• Problem to solve:
Return only the lines of the listing below that run from the line with "This screenshot has width=1080, height=513." through the line with "Task: Open the three-dot more options menu", both ends included, exactly as written.

• Dataset extract:
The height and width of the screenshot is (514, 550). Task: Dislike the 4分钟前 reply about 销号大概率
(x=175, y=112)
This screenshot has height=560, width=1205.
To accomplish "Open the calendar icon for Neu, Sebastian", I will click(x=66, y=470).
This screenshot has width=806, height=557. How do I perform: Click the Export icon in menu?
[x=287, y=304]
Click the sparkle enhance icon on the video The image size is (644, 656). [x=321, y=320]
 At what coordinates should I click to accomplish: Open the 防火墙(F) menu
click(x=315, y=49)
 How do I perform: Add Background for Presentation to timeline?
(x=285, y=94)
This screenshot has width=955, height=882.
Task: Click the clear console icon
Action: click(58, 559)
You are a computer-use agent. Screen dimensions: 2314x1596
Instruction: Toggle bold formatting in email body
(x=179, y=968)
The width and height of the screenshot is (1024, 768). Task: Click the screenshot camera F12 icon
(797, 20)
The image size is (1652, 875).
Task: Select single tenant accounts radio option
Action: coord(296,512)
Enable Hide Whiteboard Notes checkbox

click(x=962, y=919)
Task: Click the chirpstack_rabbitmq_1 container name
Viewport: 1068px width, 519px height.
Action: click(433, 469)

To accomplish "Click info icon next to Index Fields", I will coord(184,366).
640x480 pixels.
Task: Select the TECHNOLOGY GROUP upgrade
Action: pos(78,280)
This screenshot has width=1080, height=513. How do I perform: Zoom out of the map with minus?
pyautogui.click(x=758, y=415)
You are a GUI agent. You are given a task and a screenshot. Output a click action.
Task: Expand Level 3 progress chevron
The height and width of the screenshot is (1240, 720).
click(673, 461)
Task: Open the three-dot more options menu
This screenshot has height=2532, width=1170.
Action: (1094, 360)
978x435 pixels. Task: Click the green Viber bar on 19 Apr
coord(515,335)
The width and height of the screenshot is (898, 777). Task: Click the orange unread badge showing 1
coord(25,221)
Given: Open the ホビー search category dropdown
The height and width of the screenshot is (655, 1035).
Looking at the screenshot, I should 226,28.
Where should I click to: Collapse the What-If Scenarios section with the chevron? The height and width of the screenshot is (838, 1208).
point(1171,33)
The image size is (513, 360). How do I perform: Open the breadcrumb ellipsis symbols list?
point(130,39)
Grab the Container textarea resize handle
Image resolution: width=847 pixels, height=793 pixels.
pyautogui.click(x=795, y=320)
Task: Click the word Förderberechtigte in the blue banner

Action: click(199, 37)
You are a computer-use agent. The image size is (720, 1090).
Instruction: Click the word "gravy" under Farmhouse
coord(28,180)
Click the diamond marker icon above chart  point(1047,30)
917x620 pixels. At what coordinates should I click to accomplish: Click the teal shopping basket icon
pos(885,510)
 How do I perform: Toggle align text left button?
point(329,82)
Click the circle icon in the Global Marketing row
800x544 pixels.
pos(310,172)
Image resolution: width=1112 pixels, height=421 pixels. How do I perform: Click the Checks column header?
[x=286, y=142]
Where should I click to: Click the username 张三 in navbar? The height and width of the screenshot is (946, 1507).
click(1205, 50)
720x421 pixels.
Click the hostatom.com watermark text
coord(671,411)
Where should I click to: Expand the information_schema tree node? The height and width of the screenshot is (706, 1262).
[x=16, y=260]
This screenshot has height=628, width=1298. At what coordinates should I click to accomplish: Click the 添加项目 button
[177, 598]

• Expected answer:
This screenshot has width=1080, height=513. How do I perform: Zoom out of the map with minus?
pyautogui.click(x=758, y=415)
You are a GUI agent. You are given a task and a screenshot. Output a click action.
Task: Expand Level 3 progress chevron
The height and width of the screenshot is (1240, 720).
click(673, 461)
Task: Open the three-dot more options menu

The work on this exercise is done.